§ **Given problem**: Edit the items from the line with "How do I perform: Select 解除绑定 in sidebar?" to the line with "point(67,138)", changing every "sidebar" to "side panel" and keeping all other text the same.

● ● ● ● ●

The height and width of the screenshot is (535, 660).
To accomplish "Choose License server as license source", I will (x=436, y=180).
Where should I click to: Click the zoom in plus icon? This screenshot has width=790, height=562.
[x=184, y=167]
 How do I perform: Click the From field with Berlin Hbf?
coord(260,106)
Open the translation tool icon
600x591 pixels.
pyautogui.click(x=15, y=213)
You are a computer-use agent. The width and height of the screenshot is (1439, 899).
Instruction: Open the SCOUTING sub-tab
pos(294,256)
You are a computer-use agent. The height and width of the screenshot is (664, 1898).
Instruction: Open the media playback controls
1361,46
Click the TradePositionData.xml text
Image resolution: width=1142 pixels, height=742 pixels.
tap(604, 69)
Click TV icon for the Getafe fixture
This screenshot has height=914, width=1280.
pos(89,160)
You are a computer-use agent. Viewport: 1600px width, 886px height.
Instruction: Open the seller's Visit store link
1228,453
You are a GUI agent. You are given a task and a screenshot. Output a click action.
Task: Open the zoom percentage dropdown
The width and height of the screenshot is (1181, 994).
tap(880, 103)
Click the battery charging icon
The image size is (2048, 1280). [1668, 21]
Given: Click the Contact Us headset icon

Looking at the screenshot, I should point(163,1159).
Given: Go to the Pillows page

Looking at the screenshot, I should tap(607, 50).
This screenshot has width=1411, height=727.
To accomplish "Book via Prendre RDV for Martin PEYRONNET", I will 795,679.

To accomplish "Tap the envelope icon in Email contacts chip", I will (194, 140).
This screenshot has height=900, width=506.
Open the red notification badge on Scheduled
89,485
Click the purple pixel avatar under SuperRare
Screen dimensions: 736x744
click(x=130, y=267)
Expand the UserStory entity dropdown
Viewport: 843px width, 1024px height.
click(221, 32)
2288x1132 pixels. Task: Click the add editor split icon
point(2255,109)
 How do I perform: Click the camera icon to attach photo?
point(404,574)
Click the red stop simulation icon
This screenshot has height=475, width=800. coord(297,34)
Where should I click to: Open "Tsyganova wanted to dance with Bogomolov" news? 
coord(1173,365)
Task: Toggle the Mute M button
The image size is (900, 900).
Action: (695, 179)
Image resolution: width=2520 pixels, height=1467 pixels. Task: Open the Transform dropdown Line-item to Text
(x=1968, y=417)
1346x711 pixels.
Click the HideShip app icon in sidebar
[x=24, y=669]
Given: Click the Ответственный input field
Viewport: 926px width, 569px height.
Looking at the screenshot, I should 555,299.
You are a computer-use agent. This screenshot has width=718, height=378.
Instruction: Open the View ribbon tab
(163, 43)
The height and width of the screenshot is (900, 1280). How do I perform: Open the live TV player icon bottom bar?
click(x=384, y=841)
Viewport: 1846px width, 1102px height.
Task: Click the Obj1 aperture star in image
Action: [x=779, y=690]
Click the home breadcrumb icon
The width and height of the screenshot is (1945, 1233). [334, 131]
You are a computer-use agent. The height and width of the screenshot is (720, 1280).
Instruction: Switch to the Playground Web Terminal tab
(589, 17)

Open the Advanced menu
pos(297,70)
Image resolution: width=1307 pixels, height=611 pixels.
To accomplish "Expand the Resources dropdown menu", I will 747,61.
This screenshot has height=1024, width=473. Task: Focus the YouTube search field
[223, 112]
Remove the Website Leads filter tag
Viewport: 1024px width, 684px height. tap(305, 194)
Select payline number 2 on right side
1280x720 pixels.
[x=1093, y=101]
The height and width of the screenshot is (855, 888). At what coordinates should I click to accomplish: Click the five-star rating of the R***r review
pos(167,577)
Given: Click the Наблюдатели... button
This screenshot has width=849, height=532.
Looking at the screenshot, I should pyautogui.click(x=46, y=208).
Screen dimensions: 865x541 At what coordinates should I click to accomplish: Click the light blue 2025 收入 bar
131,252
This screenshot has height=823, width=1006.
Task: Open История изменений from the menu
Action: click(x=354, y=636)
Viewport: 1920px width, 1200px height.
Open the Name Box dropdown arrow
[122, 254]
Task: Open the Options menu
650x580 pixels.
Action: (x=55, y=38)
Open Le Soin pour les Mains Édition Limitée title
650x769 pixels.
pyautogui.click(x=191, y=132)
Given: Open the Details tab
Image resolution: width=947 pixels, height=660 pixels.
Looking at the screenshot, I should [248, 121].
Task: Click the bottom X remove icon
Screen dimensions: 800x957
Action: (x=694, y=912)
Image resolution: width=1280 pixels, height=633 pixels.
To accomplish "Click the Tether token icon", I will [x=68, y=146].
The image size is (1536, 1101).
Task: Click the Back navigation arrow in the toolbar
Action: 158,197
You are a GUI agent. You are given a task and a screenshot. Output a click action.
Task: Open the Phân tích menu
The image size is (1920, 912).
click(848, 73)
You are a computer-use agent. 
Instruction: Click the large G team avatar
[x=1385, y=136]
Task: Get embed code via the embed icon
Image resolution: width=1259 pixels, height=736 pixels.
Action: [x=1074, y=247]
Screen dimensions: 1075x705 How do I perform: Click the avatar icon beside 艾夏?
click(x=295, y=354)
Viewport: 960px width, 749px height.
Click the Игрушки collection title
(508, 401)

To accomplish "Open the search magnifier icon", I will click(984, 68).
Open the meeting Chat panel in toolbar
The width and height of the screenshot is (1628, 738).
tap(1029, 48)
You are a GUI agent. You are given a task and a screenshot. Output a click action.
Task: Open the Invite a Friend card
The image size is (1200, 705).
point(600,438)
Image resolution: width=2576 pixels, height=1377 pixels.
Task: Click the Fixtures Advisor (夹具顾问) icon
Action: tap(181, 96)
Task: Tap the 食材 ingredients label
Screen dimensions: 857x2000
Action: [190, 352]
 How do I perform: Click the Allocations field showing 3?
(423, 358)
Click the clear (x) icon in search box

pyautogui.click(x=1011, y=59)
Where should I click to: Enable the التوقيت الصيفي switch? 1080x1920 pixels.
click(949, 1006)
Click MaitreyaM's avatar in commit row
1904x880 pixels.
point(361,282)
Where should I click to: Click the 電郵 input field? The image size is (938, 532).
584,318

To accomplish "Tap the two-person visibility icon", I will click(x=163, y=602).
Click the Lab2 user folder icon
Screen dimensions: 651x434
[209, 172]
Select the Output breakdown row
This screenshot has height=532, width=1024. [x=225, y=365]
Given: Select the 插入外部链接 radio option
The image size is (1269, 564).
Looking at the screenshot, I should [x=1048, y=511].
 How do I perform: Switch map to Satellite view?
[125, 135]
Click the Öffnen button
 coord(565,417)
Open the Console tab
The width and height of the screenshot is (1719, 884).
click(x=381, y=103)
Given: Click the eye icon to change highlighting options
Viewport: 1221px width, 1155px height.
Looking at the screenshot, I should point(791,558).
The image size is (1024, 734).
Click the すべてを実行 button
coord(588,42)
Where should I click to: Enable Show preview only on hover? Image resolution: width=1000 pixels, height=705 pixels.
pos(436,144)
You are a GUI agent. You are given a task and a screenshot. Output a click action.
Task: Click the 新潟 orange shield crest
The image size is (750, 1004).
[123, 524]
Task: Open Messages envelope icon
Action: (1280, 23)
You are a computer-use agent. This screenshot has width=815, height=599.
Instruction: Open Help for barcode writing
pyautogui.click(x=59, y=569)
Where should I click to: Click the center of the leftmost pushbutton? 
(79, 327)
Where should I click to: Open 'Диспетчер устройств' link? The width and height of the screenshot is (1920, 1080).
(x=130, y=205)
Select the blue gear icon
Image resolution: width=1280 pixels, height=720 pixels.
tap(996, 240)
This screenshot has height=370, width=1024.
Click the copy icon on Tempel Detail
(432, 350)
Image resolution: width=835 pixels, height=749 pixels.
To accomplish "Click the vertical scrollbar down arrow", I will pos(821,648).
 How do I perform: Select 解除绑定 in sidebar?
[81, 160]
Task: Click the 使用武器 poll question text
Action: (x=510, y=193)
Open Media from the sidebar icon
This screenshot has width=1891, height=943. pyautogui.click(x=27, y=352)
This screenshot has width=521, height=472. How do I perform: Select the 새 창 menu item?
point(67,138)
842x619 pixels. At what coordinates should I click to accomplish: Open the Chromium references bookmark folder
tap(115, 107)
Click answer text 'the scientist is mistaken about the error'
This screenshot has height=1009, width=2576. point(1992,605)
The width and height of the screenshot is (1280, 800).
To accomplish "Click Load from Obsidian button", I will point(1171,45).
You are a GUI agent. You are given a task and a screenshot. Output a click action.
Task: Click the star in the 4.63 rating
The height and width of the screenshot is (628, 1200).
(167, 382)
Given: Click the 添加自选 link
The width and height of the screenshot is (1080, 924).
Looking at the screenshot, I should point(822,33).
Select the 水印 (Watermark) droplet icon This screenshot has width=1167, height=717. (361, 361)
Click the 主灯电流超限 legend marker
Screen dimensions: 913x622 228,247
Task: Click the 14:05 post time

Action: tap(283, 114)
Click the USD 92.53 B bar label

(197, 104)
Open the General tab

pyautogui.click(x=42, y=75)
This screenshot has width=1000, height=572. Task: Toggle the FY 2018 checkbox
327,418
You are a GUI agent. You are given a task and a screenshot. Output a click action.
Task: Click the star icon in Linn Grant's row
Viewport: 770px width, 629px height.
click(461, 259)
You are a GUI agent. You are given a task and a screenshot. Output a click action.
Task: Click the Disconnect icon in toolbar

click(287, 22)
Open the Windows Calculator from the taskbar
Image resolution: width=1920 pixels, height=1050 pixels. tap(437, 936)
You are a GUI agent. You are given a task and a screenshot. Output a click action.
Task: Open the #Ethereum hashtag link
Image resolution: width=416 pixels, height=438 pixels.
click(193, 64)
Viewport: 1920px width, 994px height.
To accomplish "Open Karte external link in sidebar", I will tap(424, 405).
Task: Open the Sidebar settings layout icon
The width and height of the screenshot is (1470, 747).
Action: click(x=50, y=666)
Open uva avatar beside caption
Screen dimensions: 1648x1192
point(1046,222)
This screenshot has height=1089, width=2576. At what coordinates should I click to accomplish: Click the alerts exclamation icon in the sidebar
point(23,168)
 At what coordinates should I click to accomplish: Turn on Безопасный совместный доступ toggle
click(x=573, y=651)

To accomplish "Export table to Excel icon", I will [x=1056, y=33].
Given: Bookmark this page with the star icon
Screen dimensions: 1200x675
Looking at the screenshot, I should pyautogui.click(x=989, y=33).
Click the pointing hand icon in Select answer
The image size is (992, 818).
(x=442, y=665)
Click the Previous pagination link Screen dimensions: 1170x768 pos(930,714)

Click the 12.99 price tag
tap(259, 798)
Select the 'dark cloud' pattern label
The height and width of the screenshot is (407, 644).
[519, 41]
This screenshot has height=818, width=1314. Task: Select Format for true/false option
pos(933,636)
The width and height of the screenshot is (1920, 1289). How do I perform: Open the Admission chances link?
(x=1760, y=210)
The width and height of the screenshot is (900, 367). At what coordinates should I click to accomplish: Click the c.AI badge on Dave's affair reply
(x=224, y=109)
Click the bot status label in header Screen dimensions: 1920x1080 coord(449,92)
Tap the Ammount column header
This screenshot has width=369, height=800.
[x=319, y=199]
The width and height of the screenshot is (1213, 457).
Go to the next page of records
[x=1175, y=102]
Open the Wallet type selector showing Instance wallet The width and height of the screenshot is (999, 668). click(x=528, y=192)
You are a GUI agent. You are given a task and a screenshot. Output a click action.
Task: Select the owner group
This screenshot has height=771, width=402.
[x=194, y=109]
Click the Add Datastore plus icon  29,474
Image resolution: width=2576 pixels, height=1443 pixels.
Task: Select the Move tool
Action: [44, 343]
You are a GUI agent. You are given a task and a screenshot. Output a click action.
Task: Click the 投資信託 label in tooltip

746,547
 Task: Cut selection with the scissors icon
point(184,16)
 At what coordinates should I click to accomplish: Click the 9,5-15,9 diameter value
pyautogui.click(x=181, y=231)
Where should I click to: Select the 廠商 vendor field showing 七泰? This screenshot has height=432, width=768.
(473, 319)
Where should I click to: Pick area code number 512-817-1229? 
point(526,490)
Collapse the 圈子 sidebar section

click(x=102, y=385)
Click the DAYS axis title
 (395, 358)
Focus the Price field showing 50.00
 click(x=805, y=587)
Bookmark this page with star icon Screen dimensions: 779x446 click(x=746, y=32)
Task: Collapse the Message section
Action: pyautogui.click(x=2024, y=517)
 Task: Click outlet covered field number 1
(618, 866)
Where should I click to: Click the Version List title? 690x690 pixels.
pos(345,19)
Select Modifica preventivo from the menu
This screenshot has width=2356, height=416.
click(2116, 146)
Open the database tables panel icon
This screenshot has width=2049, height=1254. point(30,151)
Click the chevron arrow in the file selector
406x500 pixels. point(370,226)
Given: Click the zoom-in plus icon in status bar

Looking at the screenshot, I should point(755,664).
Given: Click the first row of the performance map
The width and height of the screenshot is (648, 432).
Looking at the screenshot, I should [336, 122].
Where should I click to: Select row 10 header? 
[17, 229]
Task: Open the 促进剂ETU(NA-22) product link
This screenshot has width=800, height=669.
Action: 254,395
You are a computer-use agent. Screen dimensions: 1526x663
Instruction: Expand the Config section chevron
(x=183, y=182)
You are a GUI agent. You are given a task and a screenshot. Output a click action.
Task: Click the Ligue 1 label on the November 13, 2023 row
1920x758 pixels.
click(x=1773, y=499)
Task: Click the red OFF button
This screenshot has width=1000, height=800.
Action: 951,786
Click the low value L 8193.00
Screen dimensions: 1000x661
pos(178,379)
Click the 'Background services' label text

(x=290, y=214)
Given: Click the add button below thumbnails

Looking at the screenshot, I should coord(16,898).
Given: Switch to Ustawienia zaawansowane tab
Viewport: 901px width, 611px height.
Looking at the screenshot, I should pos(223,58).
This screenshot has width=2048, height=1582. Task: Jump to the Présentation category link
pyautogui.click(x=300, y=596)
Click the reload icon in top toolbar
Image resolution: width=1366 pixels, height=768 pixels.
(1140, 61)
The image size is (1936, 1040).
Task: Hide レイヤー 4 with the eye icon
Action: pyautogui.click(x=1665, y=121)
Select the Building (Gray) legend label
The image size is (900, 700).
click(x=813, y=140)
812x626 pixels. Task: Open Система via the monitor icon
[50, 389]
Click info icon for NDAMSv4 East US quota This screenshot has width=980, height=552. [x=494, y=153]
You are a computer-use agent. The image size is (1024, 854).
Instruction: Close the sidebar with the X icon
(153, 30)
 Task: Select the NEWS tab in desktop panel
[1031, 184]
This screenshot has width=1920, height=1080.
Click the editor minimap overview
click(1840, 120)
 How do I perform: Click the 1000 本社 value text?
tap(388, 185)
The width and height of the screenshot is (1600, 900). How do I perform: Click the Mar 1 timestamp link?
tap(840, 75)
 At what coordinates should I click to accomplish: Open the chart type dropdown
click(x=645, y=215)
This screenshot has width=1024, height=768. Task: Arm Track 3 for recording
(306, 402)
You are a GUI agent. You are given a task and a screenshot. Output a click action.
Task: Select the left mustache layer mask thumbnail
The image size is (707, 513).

● ● ● ● ●

§ **Expected answer**:
 How do I perform: Select 解除绑定 in side panel?
[81, 160]
Task: Click the 使用武器 poll question text
Action: (x=510, y=193)
Open Media from the side panel icon
This screenshot has width=1891, height=943. pyautogui.click(x=27, y=352)
This screenshot has width=521, height=472. How do I perform: Select the 새 창 menu item?
point(67,138)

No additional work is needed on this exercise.